But, as my friend pointed out, that isolation may have kept us alive.  Had we started our transitions in our early 20's instead of our mid 40's or early 50's, we probably would have ended up as sex workers, or under even worse circumstances.  As I've mentioned in other posts, few other lines of work expose its practitioners to the prospect of incurring violence that could be fatal.  If we hadn't been beaten or shot to death in some back alley, or succumbed to an overdose or drugs or alcohol, being sex workers would have broken us mentally and spiritually.  At least, I know that would have happened to me.

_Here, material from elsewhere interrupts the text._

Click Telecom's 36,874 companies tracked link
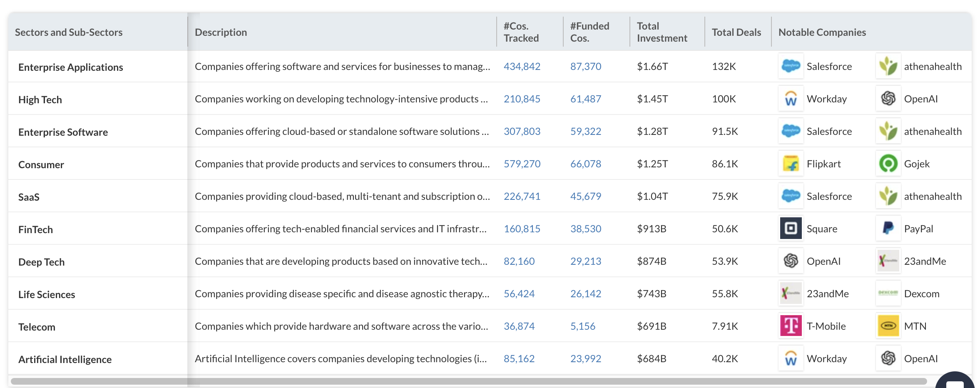Image resolution: width=980 pixels, height=388 pixels. 519,326
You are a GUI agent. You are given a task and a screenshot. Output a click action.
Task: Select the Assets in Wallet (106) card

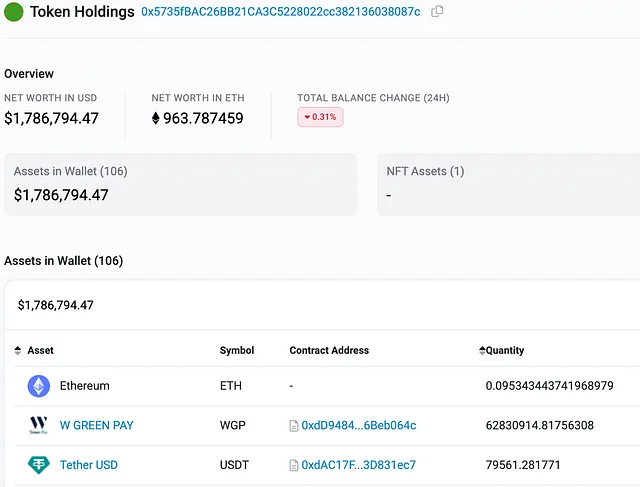click(x=180, y=183)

We are indeed part of the Lost Generation of Transgenders I've described in a few previous posts.  During the two decades or so that followed the onslaught of Second Wave Feminism (and the concurrent conservative religious and political movements that had more in common with it than most people realize), people like me and my friend lived our lives, as best we knew how, as members of the gender indicated on our birth certificates.  We may have been reading the works of Second-Wave feminists and other writings that have become part of the canons of Women's Studies, Gender Studies and Queer Studies. (Please don't construe my use of the latter term as an endorsement of it:  I'm simply using the term the field's practitioners use!)  And some of us "cross-dressed" or occasionally interacted with the underground world of cross-gender entertainment and such.  But we did so in isolation, and were therefore unable to learn many of the lessons we could have gotten from the transsexuals and other gender-variant people (few though they were in number) who were around at that time.  We could have better understood how to navigate the world we would face--and that, in spite of the bigotry we might sometimes face, it hadn't changed, at least not fundamentally.  Although some of us would get educations (or, at any rate, credentials) and careers or vocations, we would fully understand what was, and wasn't, important and useful about them only after we began our transitions.  We'd learn the ways in which we had to educate ourselves, and each other, because those normally charged with instructing and directing us couldn't do so, sometimes because they didn't know how.  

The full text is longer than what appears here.